##### Information provided #####

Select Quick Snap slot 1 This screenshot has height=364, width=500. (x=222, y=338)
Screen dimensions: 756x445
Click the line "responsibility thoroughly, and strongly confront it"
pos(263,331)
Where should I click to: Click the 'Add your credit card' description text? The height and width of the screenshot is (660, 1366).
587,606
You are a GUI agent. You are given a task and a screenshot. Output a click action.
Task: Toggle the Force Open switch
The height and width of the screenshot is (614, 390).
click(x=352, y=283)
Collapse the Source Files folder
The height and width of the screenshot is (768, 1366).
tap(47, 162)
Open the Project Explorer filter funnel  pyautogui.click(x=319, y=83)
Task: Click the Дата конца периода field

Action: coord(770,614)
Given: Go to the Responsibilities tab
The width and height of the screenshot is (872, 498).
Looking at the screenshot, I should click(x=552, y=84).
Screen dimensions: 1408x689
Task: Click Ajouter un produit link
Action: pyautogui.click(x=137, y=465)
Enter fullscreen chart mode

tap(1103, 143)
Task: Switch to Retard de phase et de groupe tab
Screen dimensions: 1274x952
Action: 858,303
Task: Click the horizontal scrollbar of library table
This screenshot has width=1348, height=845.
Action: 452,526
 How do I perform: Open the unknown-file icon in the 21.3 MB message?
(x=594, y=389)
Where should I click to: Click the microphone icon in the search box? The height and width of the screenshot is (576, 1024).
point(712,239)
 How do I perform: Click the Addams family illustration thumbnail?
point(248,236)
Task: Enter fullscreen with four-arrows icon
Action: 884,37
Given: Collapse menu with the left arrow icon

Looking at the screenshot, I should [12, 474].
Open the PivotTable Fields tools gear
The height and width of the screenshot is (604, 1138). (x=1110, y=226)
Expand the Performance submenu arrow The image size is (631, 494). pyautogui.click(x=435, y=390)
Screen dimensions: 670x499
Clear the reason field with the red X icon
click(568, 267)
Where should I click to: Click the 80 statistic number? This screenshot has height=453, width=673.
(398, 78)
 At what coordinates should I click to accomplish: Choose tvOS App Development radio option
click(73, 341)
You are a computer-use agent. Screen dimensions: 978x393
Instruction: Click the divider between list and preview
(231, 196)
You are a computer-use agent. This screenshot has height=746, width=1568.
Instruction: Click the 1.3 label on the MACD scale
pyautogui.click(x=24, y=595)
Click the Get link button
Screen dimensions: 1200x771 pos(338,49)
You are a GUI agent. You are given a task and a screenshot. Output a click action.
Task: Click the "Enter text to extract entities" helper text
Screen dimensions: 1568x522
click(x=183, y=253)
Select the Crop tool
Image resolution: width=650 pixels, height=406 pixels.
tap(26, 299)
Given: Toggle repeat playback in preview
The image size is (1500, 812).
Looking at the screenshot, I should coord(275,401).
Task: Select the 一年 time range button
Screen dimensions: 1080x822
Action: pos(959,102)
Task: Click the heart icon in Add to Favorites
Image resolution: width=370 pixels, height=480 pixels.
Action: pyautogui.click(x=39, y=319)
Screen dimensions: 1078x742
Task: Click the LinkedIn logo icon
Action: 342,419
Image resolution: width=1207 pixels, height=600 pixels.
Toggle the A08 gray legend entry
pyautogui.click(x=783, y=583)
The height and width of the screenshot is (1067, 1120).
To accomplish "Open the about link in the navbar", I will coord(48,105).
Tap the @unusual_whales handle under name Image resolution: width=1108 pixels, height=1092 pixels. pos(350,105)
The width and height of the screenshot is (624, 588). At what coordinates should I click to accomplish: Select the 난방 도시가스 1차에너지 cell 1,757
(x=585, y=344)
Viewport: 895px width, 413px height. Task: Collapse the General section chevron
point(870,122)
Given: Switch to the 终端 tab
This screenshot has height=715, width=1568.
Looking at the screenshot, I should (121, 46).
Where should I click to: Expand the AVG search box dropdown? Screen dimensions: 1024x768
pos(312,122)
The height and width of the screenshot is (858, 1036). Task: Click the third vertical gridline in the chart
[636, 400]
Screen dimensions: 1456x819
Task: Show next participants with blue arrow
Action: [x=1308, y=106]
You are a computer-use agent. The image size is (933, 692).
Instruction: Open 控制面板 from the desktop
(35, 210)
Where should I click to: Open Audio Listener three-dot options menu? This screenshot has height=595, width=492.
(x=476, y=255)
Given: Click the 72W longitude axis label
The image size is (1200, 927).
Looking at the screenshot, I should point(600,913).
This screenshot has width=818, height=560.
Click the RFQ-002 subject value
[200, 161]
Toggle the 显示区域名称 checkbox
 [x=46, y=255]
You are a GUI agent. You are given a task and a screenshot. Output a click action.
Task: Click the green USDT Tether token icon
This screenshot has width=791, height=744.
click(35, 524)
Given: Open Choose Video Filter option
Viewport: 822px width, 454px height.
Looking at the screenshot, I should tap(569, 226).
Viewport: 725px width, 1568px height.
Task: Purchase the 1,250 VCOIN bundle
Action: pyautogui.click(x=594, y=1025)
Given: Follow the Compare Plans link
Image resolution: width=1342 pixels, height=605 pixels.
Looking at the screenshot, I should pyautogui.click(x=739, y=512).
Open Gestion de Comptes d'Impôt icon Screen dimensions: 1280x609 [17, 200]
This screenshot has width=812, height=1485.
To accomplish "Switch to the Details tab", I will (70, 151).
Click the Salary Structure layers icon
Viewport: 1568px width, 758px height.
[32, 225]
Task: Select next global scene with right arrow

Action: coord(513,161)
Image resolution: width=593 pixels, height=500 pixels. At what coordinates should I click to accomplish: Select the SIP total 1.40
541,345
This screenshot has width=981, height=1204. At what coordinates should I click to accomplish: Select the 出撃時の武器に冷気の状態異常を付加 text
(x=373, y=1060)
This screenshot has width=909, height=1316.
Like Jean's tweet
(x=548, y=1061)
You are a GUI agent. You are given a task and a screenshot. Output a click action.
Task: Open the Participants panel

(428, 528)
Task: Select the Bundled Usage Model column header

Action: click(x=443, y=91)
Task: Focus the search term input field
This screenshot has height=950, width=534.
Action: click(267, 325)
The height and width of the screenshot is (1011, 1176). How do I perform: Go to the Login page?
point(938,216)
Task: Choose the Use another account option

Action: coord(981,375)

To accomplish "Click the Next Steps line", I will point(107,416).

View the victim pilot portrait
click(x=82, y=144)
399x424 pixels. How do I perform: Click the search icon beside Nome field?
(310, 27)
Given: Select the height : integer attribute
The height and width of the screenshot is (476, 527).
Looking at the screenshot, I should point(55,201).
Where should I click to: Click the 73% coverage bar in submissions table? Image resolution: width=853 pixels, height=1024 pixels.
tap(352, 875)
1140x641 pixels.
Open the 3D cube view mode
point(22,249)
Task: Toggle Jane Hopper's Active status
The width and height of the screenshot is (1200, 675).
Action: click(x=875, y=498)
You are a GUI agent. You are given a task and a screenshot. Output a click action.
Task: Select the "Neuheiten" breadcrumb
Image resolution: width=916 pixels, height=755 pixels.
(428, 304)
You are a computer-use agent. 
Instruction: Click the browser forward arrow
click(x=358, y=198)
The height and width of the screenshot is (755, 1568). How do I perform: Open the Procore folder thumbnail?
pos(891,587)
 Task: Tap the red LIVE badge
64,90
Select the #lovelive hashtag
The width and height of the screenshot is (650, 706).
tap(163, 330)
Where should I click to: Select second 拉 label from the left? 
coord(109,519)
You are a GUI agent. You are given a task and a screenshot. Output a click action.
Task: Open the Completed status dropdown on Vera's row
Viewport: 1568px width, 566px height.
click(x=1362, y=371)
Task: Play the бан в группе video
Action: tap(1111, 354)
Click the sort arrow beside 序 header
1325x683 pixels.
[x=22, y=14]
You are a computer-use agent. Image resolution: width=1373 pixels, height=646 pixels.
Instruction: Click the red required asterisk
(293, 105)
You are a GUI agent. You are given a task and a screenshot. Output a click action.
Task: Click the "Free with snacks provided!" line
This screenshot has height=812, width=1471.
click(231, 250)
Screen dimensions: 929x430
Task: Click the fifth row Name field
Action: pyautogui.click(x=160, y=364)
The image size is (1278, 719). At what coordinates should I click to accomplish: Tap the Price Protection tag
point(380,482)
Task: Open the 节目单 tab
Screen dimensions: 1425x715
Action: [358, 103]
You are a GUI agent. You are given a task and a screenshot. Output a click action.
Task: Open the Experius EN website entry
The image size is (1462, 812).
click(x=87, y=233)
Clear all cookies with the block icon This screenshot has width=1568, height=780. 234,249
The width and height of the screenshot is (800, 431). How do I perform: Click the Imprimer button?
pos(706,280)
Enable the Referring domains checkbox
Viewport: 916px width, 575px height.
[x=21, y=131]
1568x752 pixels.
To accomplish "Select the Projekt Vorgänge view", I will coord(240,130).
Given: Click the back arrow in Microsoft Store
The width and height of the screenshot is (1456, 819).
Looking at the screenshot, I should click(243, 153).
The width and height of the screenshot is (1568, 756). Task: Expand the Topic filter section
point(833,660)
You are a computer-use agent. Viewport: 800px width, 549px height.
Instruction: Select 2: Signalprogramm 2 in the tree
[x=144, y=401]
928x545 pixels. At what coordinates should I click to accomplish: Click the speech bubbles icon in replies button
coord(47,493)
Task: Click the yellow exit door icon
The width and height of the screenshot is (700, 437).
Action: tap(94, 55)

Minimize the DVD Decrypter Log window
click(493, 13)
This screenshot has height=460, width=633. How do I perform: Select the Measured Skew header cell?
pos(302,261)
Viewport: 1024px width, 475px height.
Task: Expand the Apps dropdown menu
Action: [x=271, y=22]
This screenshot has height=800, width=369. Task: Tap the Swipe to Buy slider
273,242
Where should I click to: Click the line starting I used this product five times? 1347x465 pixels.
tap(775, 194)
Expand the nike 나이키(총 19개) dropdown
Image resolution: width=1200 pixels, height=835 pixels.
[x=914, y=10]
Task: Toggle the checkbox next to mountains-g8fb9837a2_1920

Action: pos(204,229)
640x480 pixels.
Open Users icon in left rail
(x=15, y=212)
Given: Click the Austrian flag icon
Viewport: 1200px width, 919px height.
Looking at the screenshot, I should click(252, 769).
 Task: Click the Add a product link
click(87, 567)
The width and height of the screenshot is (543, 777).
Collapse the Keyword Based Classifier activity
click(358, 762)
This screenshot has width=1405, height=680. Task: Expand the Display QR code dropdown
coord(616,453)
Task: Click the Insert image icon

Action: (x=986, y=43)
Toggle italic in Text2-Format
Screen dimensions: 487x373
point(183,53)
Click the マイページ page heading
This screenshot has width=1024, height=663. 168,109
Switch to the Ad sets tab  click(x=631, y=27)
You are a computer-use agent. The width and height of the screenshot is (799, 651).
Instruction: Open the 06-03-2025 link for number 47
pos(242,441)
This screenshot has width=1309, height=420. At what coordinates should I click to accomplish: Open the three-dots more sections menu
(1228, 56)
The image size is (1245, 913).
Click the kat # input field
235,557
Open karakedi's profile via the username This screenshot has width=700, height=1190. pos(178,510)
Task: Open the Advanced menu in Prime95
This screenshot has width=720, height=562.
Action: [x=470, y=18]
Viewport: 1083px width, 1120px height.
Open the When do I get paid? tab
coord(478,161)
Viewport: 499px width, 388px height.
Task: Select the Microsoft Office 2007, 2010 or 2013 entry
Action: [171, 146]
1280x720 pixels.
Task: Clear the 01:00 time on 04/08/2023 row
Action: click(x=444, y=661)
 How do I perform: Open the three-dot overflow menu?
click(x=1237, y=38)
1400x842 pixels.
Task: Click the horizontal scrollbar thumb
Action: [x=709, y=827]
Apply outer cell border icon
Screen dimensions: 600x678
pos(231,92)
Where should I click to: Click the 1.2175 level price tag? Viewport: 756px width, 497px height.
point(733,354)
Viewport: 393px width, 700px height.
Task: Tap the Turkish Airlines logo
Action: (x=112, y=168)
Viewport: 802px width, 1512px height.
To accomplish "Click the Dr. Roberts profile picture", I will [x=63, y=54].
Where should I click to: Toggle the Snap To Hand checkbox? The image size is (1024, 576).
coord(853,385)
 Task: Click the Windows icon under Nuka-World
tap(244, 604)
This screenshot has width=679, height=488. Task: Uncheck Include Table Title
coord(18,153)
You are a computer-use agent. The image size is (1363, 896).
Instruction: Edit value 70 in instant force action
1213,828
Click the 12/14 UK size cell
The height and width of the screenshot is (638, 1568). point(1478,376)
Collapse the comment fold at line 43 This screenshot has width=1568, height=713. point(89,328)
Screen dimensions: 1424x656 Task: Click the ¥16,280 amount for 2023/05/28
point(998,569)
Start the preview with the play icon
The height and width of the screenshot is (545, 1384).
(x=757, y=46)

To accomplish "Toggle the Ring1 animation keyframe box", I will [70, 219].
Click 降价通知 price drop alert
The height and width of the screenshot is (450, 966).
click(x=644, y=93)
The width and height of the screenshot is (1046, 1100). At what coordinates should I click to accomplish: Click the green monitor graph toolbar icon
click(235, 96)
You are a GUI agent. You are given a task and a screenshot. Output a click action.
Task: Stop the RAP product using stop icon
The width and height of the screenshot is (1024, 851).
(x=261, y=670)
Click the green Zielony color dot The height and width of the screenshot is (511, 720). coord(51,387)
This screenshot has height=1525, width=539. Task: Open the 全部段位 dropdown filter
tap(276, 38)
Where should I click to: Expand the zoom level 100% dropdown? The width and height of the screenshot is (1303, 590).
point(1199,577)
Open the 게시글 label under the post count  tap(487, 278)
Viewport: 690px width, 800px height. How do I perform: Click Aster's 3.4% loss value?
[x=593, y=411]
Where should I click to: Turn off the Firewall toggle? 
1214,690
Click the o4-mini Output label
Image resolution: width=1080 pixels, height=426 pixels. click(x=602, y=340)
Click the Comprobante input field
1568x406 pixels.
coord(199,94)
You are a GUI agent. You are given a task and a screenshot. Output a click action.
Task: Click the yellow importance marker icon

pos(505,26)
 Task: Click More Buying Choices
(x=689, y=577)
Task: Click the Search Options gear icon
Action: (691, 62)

#####

The task - Copy out the lines of the records above in which the string "profile" appears.

Solution -
Open karakedi's profile via the username This screenshot has width=700, height=1190. pos(178,510)
To accomplish "Click the Dr. Roberts profile picture", I will [x=63, y=54].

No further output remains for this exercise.